BUGFIX: sample_stats.percentile: Fractions for interpolation were done in

langmore · tensorflower-gardener · commit 9d8201cad77f · 2018-03-29T19:33:48.000-07:00
float, which caused the error d - 1 == d for large 'd'.  Fix is to do in
double.  Also clipping index values to [0,..., d - 1] in case double isn't enough for some huge array
PiperOrigin-RevId: 191023164
diff --git a/tensorflow/contrib/distributions/python/kernel_tests/sample_stats_test.py b/tensorflow/contrib/distributions/python/kernel_tests/sample_stats_test.py
@@ -23,6 +23,7 @@
 from tensorflow.contrib.distributions.python.ops import sample_stats
 from tensorflow.python.framework import dtypes
 from tensorflow.python.ops import array_ops
+from tensorflow.python.ops import math_ops
 from tensorflow.python.ops import spectral_ops_test_util
 from tensorflow.python.platform import test
 
@@ -455,6 +456,16 @@ def test_vector_q_raises_dynamic(self):
       with self.assertRaisesOpError("rank"):
         pct.eval(feed_dict={q_ph: [0.5]})
 
+  def test_finds_max_of_long_array(self):
+    # d - 1 == d in float32 and d = 3e7.

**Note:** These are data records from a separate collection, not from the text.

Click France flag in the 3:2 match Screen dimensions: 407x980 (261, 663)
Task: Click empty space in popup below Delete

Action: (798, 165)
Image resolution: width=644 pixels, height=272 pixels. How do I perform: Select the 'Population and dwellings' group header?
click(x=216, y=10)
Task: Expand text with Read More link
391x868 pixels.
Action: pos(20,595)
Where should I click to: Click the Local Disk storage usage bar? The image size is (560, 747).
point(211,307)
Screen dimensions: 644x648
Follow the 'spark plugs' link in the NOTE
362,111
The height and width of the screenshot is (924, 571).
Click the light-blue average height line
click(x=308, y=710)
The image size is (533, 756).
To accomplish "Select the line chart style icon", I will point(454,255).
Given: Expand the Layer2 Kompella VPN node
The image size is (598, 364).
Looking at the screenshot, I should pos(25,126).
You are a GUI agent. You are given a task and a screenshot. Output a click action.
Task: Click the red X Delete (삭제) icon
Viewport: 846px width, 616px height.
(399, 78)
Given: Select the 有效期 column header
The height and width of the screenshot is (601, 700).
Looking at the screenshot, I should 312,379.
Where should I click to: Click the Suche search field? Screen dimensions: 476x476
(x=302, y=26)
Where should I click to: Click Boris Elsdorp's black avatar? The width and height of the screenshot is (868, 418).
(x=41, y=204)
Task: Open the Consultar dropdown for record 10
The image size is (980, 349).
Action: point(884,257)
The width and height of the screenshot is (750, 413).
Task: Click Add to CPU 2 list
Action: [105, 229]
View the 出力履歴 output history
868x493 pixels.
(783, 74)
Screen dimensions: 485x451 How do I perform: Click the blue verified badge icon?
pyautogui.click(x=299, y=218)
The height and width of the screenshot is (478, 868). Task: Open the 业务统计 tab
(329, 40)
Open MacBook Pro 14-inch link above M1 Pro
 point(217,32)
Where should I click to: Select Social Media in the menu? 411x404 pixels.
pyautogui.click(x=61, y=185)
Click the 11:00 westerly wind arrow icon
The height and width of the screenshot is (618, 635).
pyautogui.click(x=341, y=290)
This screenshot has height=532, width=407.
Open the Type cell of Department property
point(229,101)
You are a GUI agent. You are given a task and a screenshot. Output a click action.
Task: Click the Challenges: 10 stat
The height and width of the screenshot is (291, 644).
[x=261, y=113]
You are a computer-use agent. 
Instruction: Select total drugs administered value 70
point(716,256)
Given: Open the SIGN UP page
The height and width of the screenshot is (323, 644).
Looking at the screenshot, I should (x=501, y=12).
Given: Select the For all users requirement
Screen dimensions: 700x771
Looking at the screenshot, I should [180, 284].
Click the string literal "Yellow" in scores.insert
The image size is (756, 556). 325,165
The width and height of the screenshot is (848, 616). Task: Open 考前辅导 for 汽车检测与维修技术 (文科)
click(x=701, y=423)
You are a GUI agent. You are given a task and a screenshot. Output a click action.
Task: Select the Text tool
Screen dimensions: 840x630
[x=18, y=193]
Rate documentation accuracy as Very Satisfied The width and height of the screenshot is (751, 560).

+    # So this test only passes if we use double for the percentile indices.
+    # If float is used, it fails with InvalidArgumentError about an index out of
+    # bounds.
+    x = math_ops.linspace(0., 3e7, num=int(3e7))
+    with self.test_session():
+      minval = sample_stats.percentile(x, q=0, validate_args=True)
+      self.assertAllEqual(0, minval.eval())
+
 
 if __name__ == "__main__":
   test.main()
diff --git a/tensorflow/contrib/distributions/python/ops/sample_stats.py b/tensorflow/contrib/distributions/python/ops/sample_stats.py
@@ -25,6 +25,7 @@
 from tensorflow.python.framework import tensor_util
 from tensorflow.python.ops import array_ops
 from tensorflow.python.ops import check_ops
+from tensorflow.python.ops import clip_ops
 from tensorflow.python.ops import control_flow_ops
 from tensorflow.python.ops import math_ops
 from tensorflow.python.ops import nn_ops
@@ -301,13 +302,16 @@ def percentile(x,
 
   with ops.name_scope(name, [x, q]):
     x = ops.convert_to_tensor(x, name="x")
-    q = math_ops.to_float(q, name="q")
+    # Double is needed here and below, else we get the wrong index if the array
+    # is huge along axis.
+    q = math_ops.to_double(q, name="q")
     _get_static_ndims(q, expect_ndims=0)
 
     if validate_args:
       q = control_flow_ops.with_dependencies([
-          check_ops.assert_rank(q, 0), check_ops.assert_greater_equal(q, 0.),
-          check_ops.assert_less_equal(q, 100.)
+          check_ops.assert_rank(q, 0),
+          check_ops.assert_greater_equal(q, math_ops.to_double(0.)),
+          check_ops.assert_less_equal(q, math_ops.to_double(100.))
       ], q)
 
     if axis is None:
@@ -332,7 +336,7 @@ def percentile(x,
       y = _move_dims_to_flat_end(x, axis, x_ndims)
 
     frac_at_q_or_above = 1. - q / 100.
-    d = math_ops.to_float(array_ops.shape(y)[-1])
+    d = math_ops.to_double(array_ops.shape(y)[-1])
 
     if interpolation == "lower":
       index = math_ops.ceil((d - 1) * frac_at_q_or_above)
@@ -341,12 +345,18 @@ def percentile(x,
     elif interpolation == "nearest":
       index = math_ops.round((d - 1) * frac_at_q_or_above)
 
+    # If d is gigantic, then we would have d == d - 1, even in double... So
+    # let's use max/min to avoid out of bounds errors.
+    d = array_ops.shape(y)[-1]
+    # d - 1 will be distinct from d in int32.
+    index = clip_ops.clip_by_value(math_ops.to_int32(index), 0, d - 1)
+
     # Sort everything, not just the top 'k' entries, which allows multiple calls
     # to sort only once (under the hood) and use CSE.
     sorted_y = _sort_tensor(y)
 
     # result.shape = B
-    result = sorted_y[..., math_ops.to_int32(index)]
+    result = sorted_y[..., index]
     result.set_shape(y.get_shape()[:-1])
 
     if keep_dims: